甚至於,現在連風之國各處遇襲的問題都逐漸變成了小事,在不斷彙總從各處傳回的情報來看,以千代的眼光都能一眼看出,這些木葉忍者明顯正在朝著砂隱村的方向前進。
作為整個砂隱大軍的後勤大本營,若是村子被這些家夥一鍋端掉,接下來會發生什麼事情,自是可想而知。
“如果繼續這樣下去的話.”
千代坐在原地沉思許久,發覺自己一個人恐怕擔當不起決策出了問題的責任。
無奈之下,隻得將村子裡剩下的幾位砂隱高層也全都召集過來。
“諸位怎麼看?”
待到剩下的幾位高層也各自落了座,一一看完了情報部門傳來的各地消息,所有人麵上的神情都不由有些緊迫。
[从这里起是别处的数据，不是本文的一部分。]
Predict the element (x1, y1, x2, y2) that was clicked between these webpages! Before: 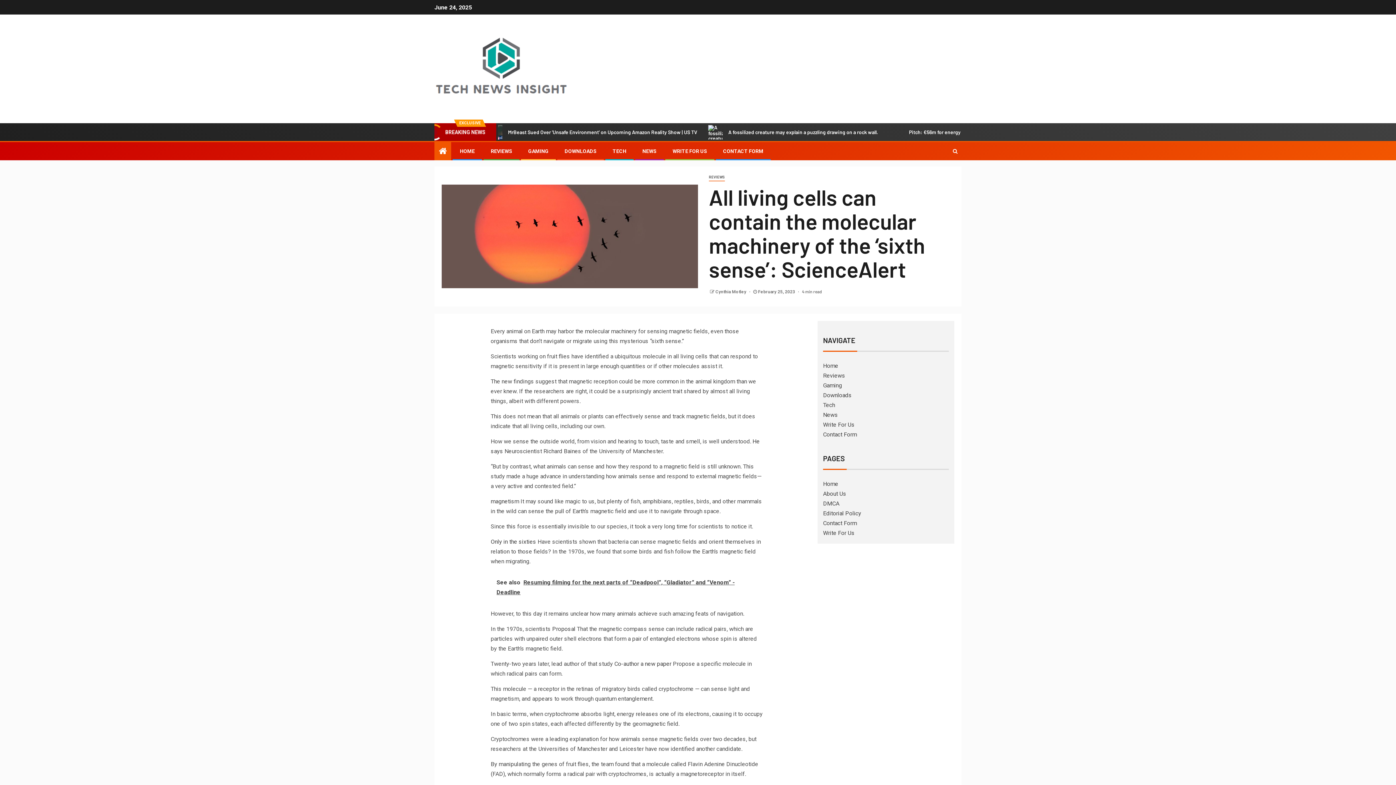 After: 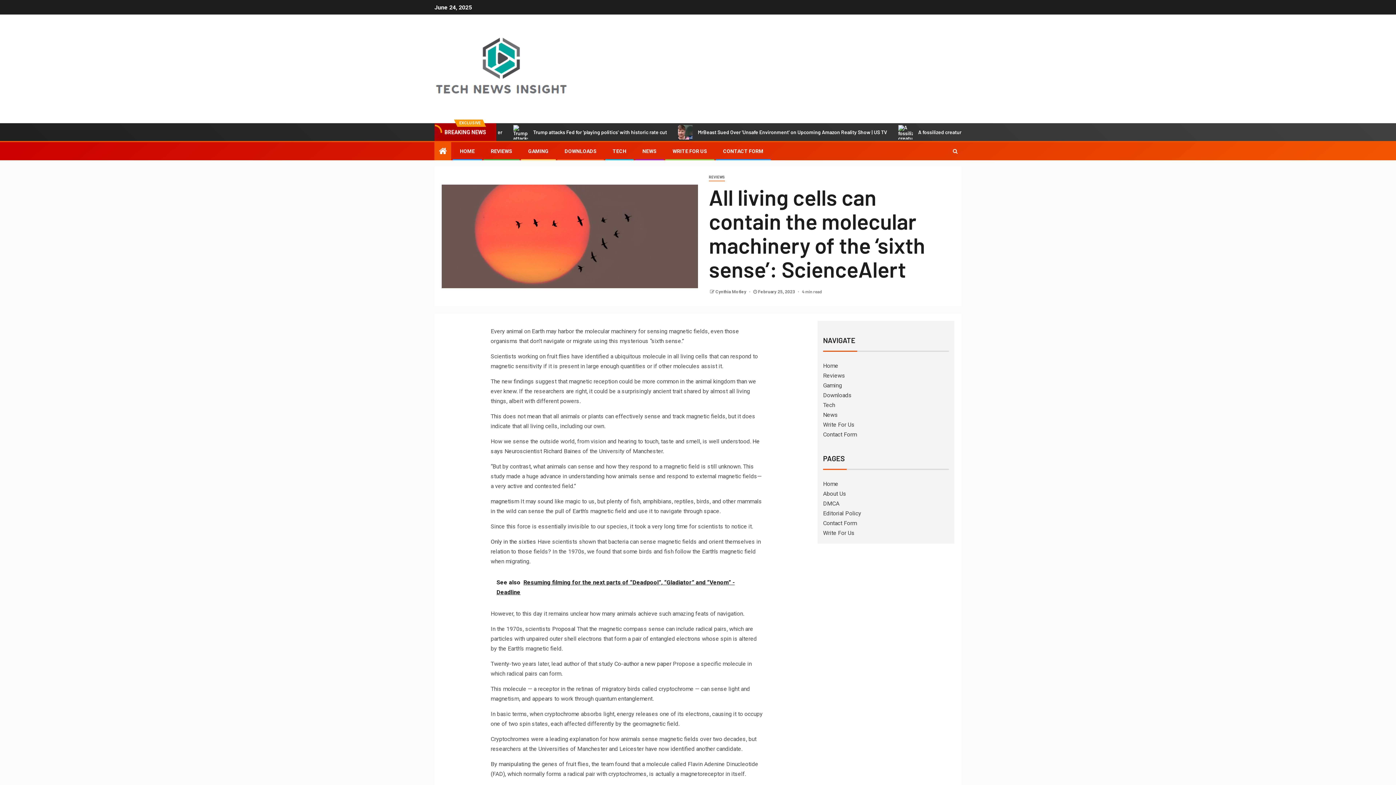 Action: label: See also  Resuming filming for the next parts of “Deadpool”, “Gladiator” and “Venom” - Deadline bbox: (490, 572, 763, 603)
海老藏的眉頭深深皺起,褶子在額頭上不住的層疊在一塊:“按照情報上的行進速度推算,木葉忍者想要抵達我砂隱村,恐怕隻有一兩日的路程了。”
“為什麼不早些通知前方軍團?”
千代右手邊,一個有著一頭紅發的年輕人緊蹙著眉頭,不解的詢問:“這麼一點牽製人手,前方的軍團又不是擠不出來?”
“伊澤!”
千代眉頭一豎,冷著臉嗬斥一聲:“還沒輪到你開口。”
周圍的幾名高層則並不多說,全都當做沒聽到。
被稱作伊澤的紅發年輕人則是有些不解的看向自己的母親,有些不滿的樣子,卻懾於她從小立下的威嚴沒敢繼續開口。
望見這一幕,又看看周圍幾名高層的表情,千代心中這才不由暗歎一聲。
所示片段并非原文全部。